▶ **EXERCISE OBJECTIVE**: Exact copies are required of the lines from the line containing "Filter reviews by" through the final line of the listing, both included, and of no other lines.

▼

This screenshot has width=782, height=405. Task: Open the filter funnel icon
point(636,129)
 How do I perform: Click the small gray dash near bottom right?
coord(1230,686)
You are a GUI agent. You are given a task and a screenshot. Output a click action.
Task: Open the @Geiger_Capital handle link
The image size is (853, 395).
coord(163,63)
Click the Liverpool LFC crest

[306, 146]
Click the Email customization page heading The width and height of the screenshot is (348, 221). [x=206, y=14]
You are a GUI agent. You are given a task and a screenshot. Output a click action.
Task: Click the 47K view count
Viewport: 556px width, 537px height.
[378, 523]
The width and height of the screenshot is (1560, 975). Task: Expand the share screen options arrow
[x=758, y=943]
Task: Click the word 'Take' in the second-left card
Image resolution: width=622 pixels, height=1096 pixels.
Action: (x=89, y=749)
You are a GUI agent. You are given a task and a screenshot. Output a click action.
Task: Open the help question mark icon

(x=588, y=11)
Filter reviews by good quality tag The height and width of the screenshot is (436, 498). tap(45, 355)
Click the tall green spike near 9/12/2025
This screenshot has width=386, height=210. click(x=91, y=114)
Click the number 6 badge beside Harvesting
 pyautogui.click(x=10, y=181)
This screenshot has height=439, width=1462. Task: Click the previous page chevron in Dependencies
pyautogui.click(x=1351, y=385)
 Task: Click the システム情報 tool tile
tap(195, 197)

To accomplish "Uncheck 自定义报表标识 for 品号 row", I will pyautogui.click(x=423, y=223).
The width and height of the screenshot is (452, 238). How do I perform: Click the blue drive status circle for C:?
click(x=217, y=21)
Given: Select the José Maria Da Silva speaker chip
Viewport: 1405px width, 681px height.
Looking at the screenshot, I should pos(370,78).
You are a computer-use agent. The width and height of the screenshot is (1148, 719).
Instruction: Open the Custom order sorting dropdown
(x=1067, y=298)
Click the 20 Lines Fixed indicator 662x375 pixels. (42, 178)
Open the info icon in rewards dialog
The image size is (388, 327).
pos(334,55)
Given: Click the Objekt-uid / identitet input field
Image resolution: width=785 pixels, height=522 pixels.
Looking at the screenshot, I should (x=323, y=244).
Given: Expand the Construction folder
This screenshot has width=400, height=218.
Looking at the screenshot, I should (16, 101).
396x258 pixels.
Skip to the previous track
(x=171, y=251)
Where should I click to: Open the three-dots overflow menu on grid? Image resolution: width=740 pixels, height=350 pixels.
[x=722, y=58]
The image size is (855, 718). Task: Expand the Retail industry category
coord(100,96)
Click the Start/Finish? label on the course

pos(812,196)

▲

▶ **WRITTEN REPLY**:
Filter reviews by good quality tag The height and width of the screenshot is (436, 498). tap(45, 355)
Click the tall green spike near 9/12/2025
This screenshot has width=386, height=210. click(x=91, y=114)
Click the number 6 badge beside Harvesting
 pyautogui.click(x=10, y=181)
This screenshot has height=439, width=1462. Task: Click the previous page chevron in Dependencies
pyautogui.click(x=1351, y=385)
 Task: Click the システム情報 tool tile
tap(195, 197)

To accomplish "Uncheck 自定义报表标识 for 品号 row", I will pyautogui.click(x=423, y=223).
The width and height of the screenshot is (452, 238). How do I perform: Click the blue drive status circle for C:?
click(x=217, y=21)
Given: Select the José Maria Da Silva speaker chip
Viewport: 1405px width, 681px height.
Looking at the screenshot, I should pos(370,78).
You are a computer-use agent. The width and height of the screenshot is (1148, 719).
Instruction: Open the Custom order sorting dropdown
(x=1067, y=298)
Click the 20 Lines Fixed indicator 662x375 pixels. (42, 178)
Open the info icon in rewards dialog
The image size is (388, 327).
pos(334,55)
Given: Click the Objekt-uid / identitet input field
Image resolution: width=785 pixels, height=522 pixels.
Looking at the screenshot, I should (x=323, y=244).
Given: Expand the Construction folder
This screenshot has width=400, height=218.
Looking at the screenshot, I should (16, 101).
396x258 pixels.
Skip to the previous track
(x=171, y=251)
Where should I click to: Open the three-dots overflow menu on grid? Image resolution: width=740 pixels, height=350 pixels.
[x=722, y=58]
The image size is (855, 718). Task: Expand the Retail industry category
coord(100,96)
Click the Start/Finish? label on the course

pos(812,196)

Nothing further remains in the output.